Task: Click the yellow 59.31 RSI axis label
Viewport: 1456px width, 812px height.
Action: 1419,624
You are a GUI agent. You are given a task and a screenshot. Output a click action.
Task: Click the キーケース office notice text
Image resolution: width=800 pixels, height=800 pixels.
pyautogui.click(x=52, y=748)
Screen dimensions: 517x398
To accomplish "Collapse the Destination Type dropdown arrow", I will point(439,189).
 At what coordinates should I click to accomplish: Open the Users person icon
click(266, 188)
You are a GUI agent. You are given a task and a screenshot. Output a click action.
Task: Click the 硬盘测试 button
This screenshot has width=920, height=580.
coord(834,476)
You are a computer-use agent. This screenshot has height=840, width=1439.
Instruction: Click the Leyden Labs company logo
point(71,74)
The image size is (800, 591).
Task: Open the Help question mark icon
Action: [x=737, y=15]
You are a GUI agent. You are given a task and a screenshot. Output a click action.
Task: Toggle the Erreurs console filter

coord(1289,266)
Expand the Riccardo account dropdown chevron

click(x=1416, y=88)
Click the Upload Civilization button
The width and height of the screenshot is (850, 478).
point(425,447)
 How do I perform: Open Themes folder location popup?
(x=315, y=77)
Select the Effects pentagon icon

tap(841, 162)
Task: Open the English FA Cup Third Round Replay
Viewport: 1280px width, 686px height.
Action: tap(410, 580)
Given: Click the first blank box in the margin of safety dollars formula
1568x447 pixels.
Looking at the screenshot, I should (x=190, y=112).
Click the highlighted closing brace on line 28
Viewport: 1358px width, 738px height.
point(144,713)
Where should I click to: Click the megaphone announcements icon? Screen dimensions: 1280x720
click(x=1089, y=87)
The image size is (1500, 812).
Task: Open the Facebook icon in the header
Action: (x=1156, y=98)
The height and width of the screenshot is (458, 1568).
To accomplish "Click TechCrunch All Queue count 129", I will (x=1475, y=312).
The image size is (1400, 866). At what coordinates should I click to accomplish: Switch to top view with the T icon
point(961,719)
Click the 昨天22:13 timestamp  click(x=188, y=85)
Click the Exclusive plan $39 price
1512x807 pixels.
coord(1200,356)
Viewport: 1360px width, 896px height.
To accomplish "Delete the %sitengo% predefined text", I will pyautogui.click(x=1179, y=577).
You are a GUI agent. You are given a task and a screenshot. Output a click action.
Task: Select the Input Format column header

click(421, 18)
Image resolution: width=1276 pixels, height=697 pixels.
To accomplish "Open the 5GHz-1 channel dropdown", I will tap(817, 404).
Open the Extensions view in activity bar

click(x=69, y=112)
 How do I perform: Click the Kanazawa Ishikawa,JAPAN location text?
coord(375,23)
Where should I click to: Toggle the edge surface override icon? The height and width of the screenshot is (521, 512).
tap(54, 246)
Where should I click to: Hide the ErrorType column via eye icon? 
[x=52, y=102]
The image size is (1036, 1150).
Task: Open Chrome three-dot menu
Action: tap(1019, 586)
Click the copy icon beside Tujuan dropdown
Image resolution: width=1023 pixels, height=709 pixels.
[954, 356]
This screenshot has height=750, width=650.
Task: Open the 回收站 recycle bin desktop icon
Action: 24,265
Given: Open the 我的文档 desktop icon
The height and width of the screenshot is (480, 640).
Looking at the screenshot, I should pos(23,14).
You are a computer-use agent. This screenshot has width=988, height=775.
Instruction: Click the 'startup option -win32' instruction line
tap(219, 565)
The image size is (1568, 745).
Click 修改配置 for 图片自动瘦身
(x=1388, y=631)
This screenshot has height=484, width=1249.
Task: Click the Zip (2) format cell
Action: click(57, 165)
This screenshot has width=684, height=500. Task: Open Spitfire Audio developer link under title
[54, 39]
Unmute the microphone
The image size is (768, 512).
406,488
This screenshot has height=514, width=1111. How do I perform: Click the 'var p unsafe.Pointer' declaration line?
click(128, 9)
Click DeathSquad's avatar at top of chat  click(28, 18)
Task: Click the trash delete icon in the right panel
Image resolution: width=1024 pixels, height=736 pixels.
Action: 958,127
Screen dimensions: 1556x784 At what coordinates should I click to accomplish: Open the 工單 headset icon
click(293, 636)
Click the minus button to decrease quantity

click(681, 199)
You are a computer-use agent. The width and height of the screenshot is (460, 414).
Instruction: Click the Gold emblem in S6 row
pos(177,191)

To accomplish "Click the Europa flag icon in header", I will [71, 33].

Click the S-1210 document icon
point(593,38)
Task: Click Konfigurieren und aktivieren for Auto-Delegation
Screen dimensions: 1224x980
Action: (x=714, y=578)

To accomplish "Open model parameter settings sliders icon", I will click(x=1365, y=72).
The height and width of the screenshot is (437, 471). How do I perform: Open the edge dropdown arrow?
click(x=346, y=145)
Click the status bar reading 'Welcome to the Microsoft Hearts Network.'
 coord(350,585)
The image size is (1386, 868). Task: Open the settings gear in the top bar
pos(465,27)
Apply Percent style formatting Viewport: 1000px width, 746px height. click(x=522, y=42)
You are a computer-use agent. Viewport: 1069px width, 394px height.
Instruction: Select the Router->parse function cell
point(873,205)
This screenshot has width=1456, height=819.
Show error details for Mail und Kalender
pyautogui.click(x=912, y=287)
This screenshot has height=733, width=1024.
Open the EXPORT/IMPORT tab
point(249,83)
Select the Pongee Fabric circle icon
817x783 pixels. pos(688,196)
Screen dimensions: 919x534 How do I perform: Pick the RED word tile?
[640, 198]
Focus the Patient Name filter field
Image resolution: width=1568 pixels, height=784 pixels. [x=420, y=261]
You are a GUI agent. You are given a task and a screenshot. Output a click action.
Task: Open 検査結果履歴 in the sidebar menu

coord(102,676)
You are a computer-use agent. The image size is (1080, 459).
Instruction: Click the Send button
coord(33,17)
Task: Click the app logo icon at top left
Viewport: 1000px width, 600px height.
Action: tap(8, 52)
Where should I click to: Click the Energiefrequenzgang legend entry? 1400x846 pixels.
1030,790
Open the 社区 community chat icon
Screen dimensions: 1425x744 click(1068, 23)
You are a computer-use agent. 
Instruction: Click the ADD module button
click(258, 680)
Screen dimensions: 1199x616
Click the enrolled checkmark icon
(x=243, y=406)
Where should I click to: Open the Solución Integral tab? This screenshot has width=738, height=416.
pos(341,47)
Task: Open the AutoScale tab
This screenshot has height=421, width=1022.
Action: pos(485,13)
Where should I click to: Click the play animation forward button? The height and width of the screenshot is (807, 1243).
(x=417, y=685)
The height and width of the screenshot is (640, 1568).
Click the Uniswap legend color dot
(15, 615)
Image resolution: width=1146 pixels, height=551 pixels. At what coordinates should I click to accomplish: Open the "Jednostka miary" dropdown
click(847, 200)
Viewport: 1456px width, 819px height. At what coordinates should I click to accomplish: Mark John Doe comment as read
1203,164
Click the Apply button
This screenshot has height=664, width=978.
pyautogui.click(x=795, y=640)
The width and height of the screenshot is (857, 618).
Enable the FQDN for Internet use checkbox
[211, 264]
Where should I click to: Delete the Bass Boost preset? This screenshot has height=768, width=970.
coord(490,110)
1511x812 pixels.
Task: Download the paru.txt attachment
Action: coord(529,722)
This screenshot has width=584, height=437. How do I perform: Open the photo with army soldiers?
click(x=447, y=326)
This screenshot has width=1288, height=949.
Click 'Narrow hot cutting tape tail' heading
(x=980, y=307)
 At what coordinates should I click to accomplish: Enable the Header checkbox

§ §

Please lay out the lines of the records as a numbered list, starting at the first line and running through the line that contains "pyautogui.click(x=52, y=748)". Include both ends and leave out any blank lines.

1. Task: Click the yellow 59.31 RSI axis label
2. Viewport: 1456px width, 812px height.
3. Action: 1419,624
4. You are a GUI agent. You are given a task and a screenshot. Output a click action.
5. Task: Click the キーケース office notice text
6. Image resolution: width=800 pixels, height=800 pixels.
7. pyautogui.click(x=52, y=748)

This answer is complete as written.